Comprendere il senso di una parola senza comprenderne la verità significa non capirne la profondità.
La parola greca dike viene per lo più tradotta con giustizia, ma dike, nel suo significato formale, nomina lo stato in cui le cose stanno come devono stare. Di come devono stare nell’opposizione. Questo «dovere» non è un compito ( o un imperativo o un dovere morale), ma una necessità.
Dìkaios è la parola che nella definizione di Simonide significa “giustizia”: equivale al latino iustus, “il giusto”. La parola matrice di dikaios è dike, giustizia (iustitia). Ma dike è anche la parola che corrisponde al romano ius: tra i suoi diversi significati, la parola ha anche quello di indicare “ciò che spetta”. Questo, anzi, è il significato originario della parola, attestato in Omero, e mantenuto per tutto il periodo arcaico, fino a Socrate, come indicativo dell’essenza della giustizia. Lungo tutto il periodo arcaico la giustizia è la regola fondamentale nei rapporti tra le persone. Socrate interrompe questa visione: la giustizia non è più regola, ma “virtù dell’anima”
La differenza tra giustizia come regola e giustizia come virtù è fondamentale e soprattutto da capire.
La giustizia come virtù non richiede ciò che la giustizia come regola impone: la simmetria delle parti impegnate nel rapporto, la reciprocità e la proporzione nel togliere e nel restituire. In una parola: la misura. La giustizia come virtù può essere illimitata. Alla differenza concettuale che c’è tra giustizia come virtù e giustizia come regola corrisponde nella lingua greca una differenza terminologica: la giustizia come virtù è dikaiosyne, la giustizia come regola è dike.
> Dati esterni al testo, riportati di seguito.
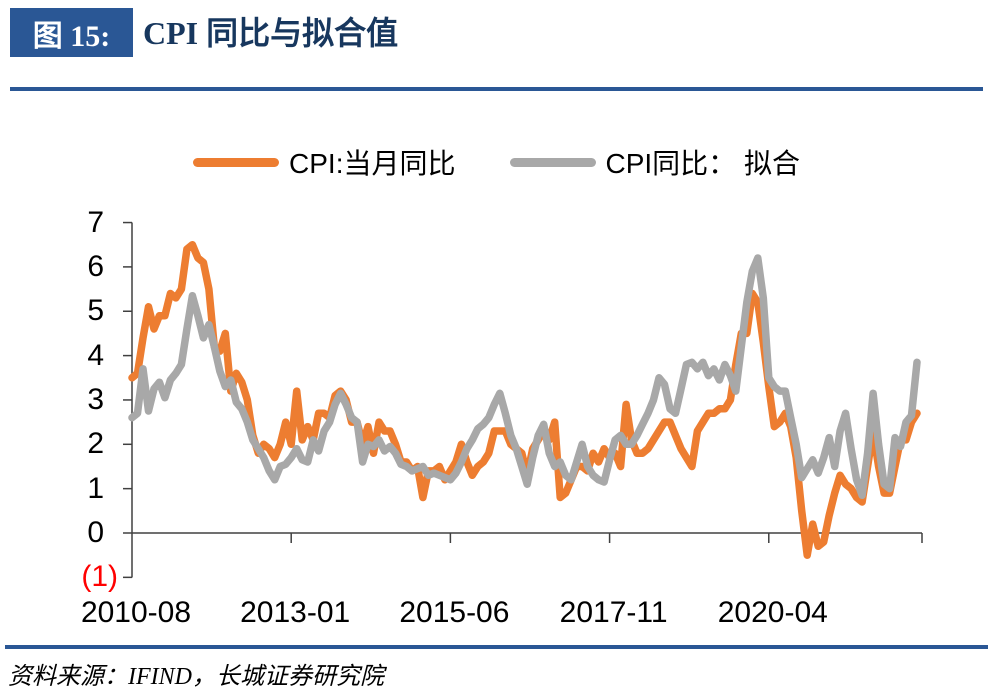  What do you see at coordinates (96, 311) in the screenshot?
I see `y-axis-label-5: 5` at bounding box center [96, 311].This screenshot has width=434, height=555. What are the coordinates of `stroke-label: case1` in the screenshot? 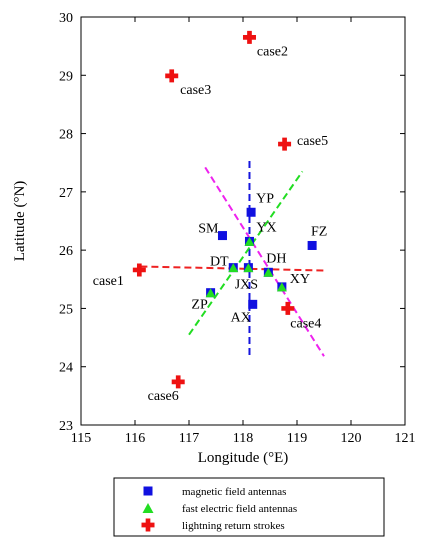 It's located at (108, 282).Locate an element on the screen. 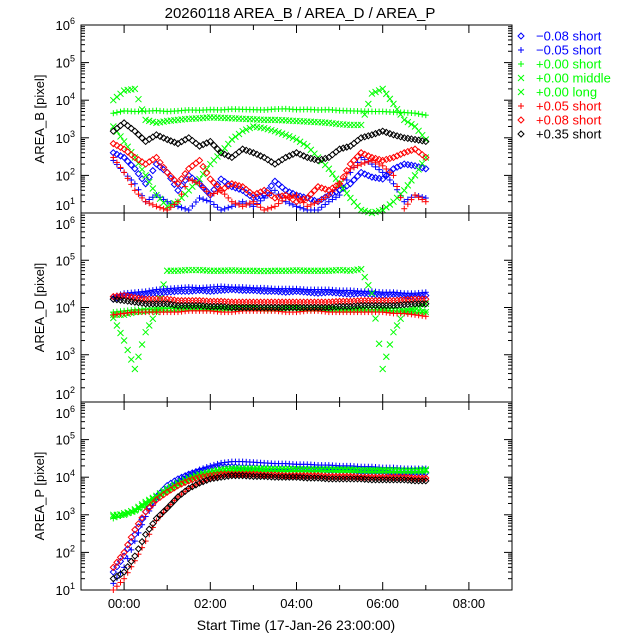  legend-item: +0.00 long is located at coordinates (557, 92).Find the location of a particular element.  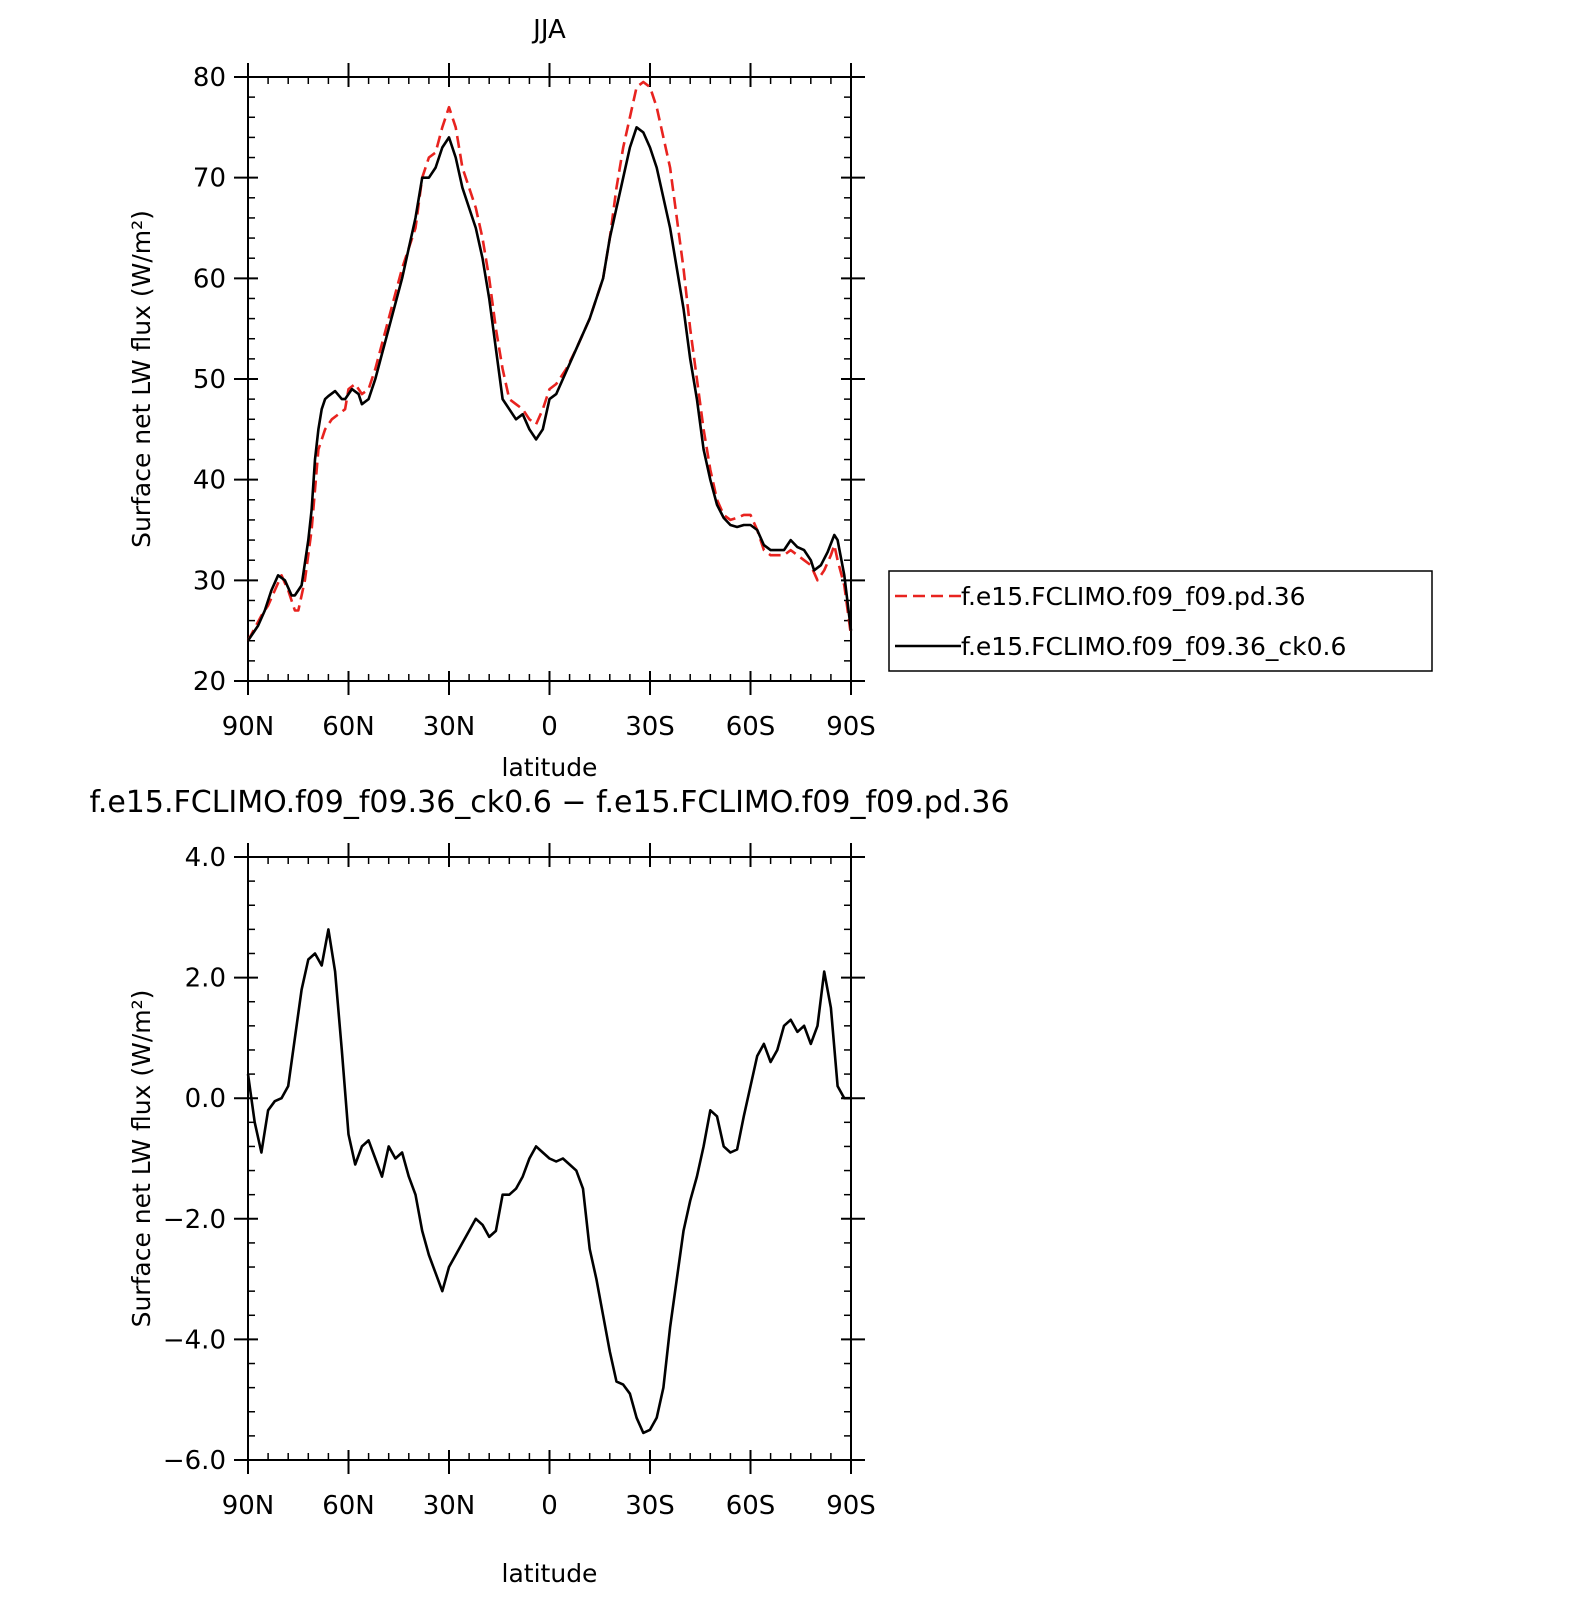

chart-title: JJA is located at coordinates (548, 30).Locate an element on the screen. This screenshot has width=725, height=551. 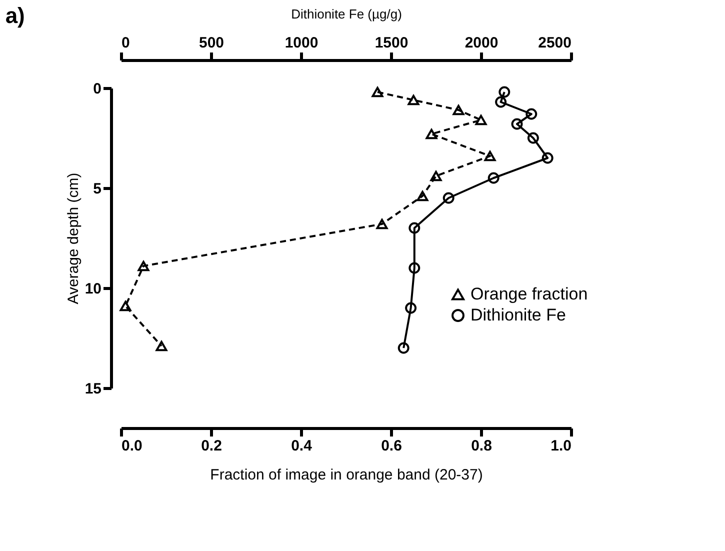
x-axis-title: Fraction of image in orange band (20-37) is located at coordinates (346, 475).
L’una è espressione di un atteggiamento intrinseco, nascosto, l’altra è un modo di vivere. Questo secondo ambito di significato è anche quello che emerge dai frammenti dei filosofi presocratici.
Là da dove le cose hanno il loro inizio, devono anche andare a finire, secondo la necessità. Esse devono infatti fare ammenda ed essere giudicate per la loro ingiustizia, secondo l’ordine del tempo. Così dice Anassimandro nel suo celebre frammento in cui appare la parola dike.
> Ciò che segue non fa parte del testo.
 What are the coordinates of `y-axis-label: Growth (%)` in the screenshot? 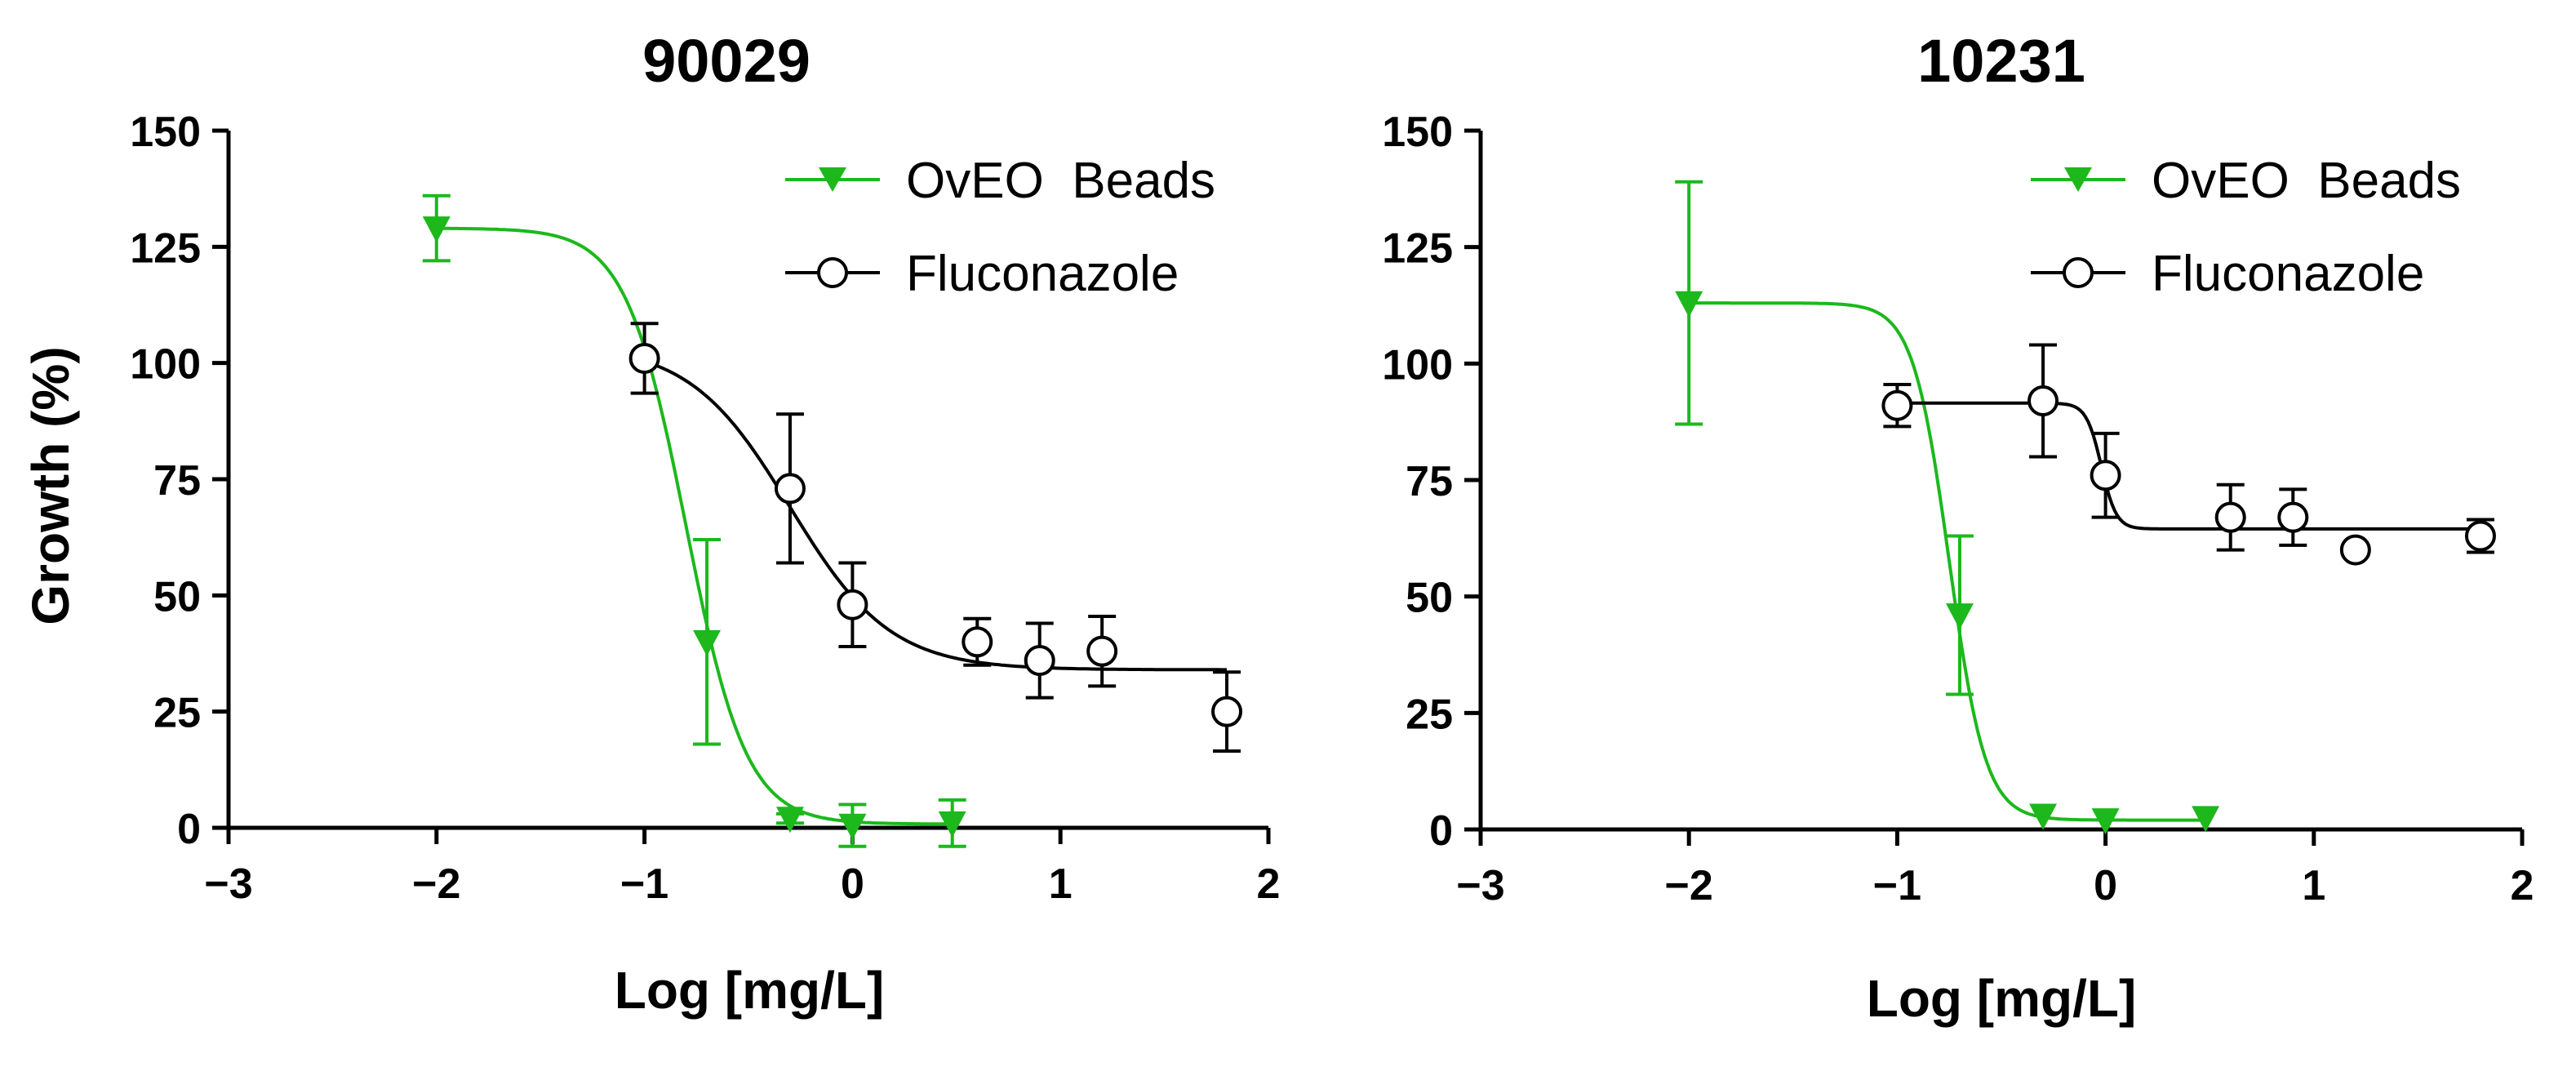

Vivendo, si capisce, la colpa è inevitabile, poiché ogni azione causa una serie di conseguenze che hanno effetto su ciò che ci circonda, e in particolare su coloro che ci sono vicini. Ma cos’è la colpa? È una responsabilità oggettiva, la matrice della causa che abbiamo inserito nel mondo e che lo ha, anche se minimamente, cambiato. Non c’è modo di sfuggire alla colpa, perché anche l’inazione può portare a nefaste conseguenze.
La colpa, quindi, è inevitabile, ma lo è anche l’ammenda. Per questo chi è consapevole del male che ha causato deve cercare di rimediare. Sembrerebbe ovvio, ma non sempre lo è.
Emanuele Severino, Dike, Biblioteca Filosofica, Adelphi 2015.